Solución 1: Mantén Windows 11 actualizado

Microsoft sigue lanzando parches para todos los errores nuevos y los que aparecen, porque, claro, Windows tiene que complicarlo todo más de lo necesario. Usar una versión antigua de Windows 11 puede provocar ralentizaciones, sobre todo si las actualizaciones recientes solucionan problemas de rendimiento o errores que ralentizan el sistema. Mantener el sistema actualizado suele ser la forma más sencilla de solucionar o al menos reducir la lentitud.

Cuando tu PC funcione con lentitud, busca actualizaciones; es como darle a tu sistema una inyección de energía para mejorar su rendimiento.

  • Dirígete a Configuración y haz clic en Windows Update. Puedes encontrarlo en Inicio > Configuración > Windows Update.
  • Haz clic en Buscar actualizaciones. Si hay actualizaciones disponibles, haz clic en Descargar e instalar. Recuerda que a veces las actualizaciones requieren reiniciar el equipo, así que guarda tu trabajo primero.

En algunos casos, puede que necesites ejecutar el solucionador de problemas de Windows Update o incluso descargar manualmente la última actualización desde el sitio web oficial de Microsoft. Es un poco molesto, pero la mayoría de las veces ayuda a recuperar algo de velocidad.

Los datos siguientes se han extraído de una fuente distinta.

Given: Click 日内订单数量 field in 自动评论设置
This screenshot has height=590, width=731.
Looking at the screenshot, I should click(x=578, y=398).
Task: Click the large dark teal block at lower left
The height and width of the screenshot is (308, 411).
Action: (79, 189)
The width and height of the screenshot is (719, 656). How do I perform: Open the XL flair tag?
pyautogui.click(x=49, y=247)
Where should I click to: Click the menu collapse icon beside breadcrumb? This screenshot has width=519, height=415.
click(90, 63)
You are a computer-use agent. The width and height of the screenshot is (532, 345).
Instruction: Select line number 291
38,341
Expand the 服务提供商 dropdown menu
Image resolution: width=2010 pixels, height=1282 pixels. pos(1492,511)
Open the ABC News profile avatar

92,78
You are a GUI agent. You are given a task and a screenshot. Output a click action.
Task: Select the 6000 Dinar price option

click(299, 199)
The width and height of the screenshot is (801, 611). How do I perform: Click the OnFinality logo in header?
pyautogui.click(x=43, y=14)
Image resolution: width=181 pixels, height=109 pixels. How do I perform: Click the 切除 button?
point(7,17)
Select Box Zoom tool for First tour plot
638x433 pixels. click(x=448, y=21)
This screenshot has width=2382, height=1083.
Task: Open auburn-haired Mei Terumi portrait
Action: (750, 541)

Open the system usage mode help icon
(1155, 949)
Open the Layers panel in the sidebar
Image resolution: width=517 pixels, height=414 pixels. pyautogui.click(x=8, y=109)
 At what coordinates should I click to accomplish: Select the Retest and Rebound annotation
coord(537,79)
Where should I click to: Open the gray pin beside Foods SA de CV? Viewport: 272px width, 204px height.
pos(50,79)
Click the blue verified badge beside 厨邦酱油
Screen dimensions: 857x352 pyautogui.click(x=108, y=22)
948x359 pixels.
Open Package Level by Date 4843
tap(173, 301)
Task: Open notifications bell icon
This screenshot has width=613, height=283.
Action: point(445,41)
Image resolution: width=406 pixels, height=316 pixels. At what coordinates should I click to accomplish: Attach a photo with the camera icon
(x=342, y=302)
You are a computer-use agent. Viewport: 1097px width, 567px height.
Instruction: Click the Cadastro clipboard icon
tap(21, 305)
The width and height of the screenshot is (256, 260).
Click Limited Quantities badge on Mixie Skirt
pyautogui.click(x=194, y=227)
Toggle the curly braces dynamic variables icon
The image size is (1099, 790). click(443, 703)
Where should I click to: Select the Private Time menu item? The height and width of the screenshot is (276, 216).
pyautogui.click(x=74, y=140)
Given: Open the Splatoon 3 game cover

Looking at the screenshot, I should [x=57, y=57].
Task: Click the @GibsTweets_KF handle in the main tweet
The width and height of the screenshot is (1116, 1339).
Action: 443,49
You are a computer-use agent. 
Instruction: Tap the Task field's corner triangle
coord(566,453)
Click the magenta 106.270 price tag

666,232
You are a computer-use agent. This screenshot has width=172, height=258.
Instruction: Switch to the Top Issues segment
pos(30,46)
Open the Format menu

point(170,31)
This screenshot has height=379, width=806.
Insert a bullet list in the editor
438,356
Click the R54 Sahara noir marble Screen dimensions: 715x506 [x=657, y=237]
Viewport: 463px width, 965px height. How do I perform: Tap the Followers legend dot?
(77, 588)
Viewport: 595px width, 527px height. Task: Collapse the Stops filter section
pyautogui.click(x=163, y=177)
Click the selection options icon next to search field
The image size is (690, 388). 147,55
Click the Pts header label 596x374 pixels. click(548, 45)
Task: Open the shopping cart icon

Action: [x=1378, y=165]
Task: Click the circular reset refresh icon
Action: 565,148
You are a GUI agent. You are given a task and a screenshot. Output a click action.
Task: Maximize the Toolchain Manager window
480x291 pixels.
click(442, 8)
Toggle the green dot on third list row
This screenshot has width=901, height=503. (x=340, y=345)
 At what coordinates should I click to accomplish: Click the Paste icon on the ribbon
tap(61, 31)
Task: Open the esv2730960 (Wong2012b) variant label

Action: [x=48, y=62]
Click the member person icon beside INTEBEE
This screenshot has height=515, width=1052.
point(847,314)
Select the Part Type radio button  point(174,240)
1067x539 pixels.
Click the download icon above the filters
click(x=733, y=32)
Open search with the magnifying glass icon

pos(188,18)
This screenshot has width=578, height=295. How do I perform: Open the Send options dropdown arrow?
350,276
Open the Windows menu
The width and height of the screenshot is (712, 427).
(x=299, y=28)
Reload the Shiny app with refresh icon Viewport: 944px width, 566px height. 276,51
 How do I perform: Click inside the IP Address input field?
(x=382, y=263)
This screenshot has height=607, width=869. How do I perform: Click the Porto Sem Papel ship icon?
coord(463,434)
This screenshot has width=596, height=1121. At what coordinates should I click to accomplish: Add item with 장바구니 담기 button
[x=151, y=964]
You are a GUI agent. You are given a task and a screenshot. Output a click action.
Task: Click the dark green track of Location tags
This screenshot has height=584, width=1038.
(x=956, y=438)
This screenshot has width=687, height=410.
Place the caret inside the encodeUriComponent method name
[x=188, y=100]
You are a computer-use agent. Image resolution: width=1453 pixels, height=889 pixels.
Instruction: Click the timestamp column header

Solución 2: Desactivar los efectos visuales y las animaciones

La nueva interfaz de usuario de Windows 11 luce muy elegante, pero ¿esa transparencia, animaciones y efectos visuales? Sí, consumen muchos recursos. En algunos dispositivos, especialmente aquellos sin tarjeta gráfica dedicada, desactivar estos efectos visuales se nota. Puede que se pierda algo de la estética de la interfaz, pero en términos de rendimiento, vale la pena.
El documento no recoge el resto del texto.